Things that make us go poop…
Granny and the ‘ladies’ darts team of The Dog and Trumpet alphabetically collate their collective contempt for the inhabitants of the twenty-first century.
D is for: Dogs as Fashion Accessories
The incandescent rage this provokes can only be contained with copious amounts of Guinness and Tia Maria, loud swearing, and much kicking of rubbish bins. But confront it we must.
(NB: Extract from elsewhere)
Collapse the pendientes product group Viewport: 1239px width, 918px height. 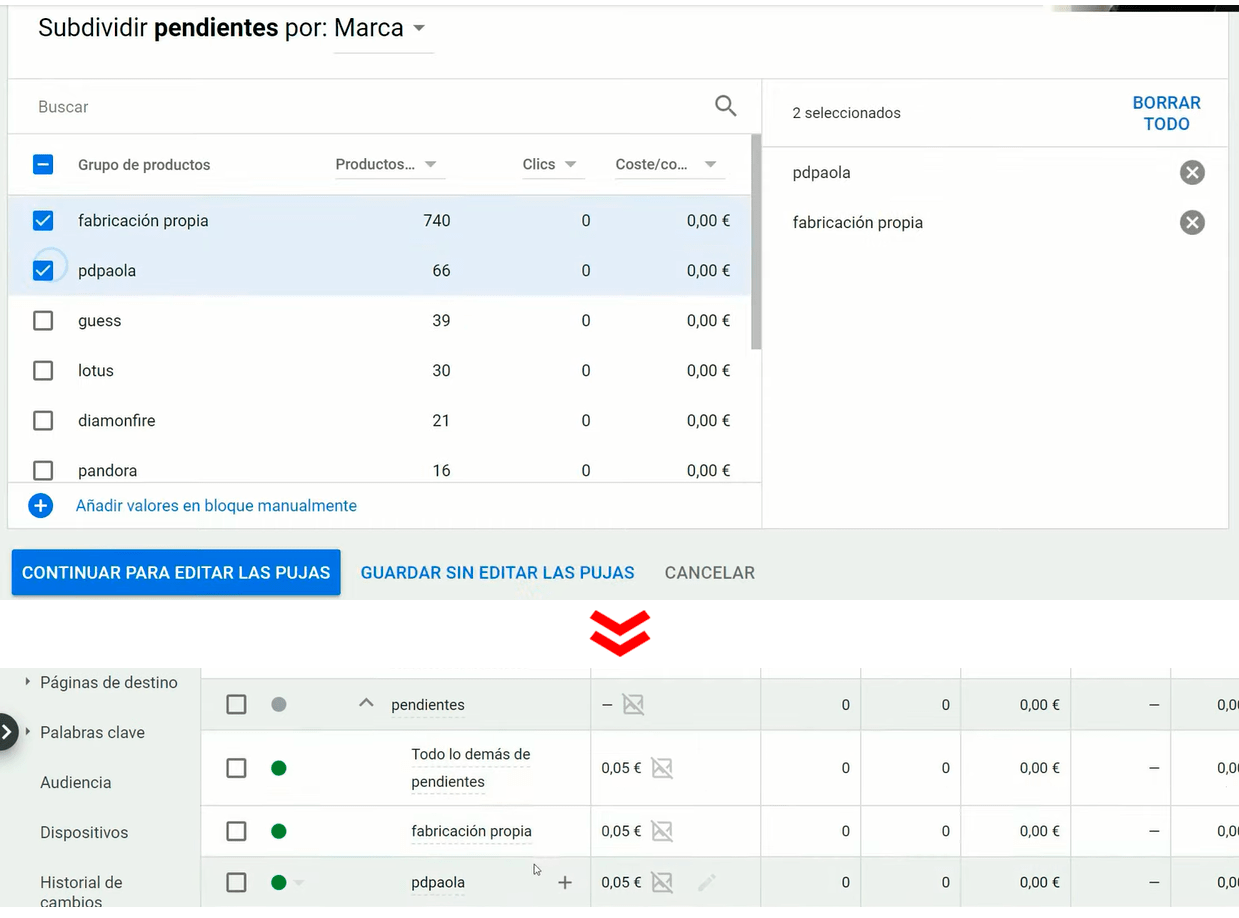366,704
Each of us has a dog who is dear to our heart. They are: one Jack Russell terrier notable mostly for the frequence and aroma of his farts; one teacup poodle (rescued from a person not fit to ever own a dog) who will fight any other quadruped (up to and including a cow who was once unwise enough to wander into his garden), and a farm collie with mismatched eyes and a sweet, gentle temperament. The only thing these animals have in common is utter disdain for any dog who is treated as if they are an accessory.
Not, you must understand, in the criminal sense of the word as at leat two of our pets would be only too happy to take a leading role in any nefarious goings on. No. We’re talking about crimes against canine companions. Crimes such as dying dogs pink, carrying them in handbags, and dressing them in inappropriate versions of bad-taste human clothing.
Scrapper the teacup poodle is sort of white. ‘Sort of’ being a way of making allowance for the fact the earth he loves digging in is reddish brown so he is never pristine, no matter how often he is stood in the scullery sink for a wash. Even with this utter disregard for his mistress’ preferences, and her soft furnishings, it would be a crime to dye the poor little sod to match her predominantly purple wardrobe.
Gyp, the aforementioned windy terrier, would never forgive anyone who was to put him in a handbag and carry him like a trophy. In fact, the stubborn little sod won’t even get a lift in the basket of his ‘owner’s’ bicycle no matter how tired his stumpy little legs may be. The moral? Let your dog have his pride and don’t pretend he’s a plastic doll.
And finally. Clothing.
Macintosh coats are acceptable, as are warm winter fleeces. Bow ties and bandanas are sort of okay if the dog doesn’t mind. What is not acceptable is a much longer list: tutus, pyjamas, strange onesies to make your dog look like a unicorn/dragon/lion/why, hats, party dresses, tuxedos…
One could go on for a very long time. However. The exigencies of a 26-letter dissertation, and the collective blood pressure suggests we draw this letter to a close.
Thus. In conclusion it is necessary to understand that a dog is a friend, a protector and a partner in crime. Let them have their dignity or we’ll send Gyp to fart on you.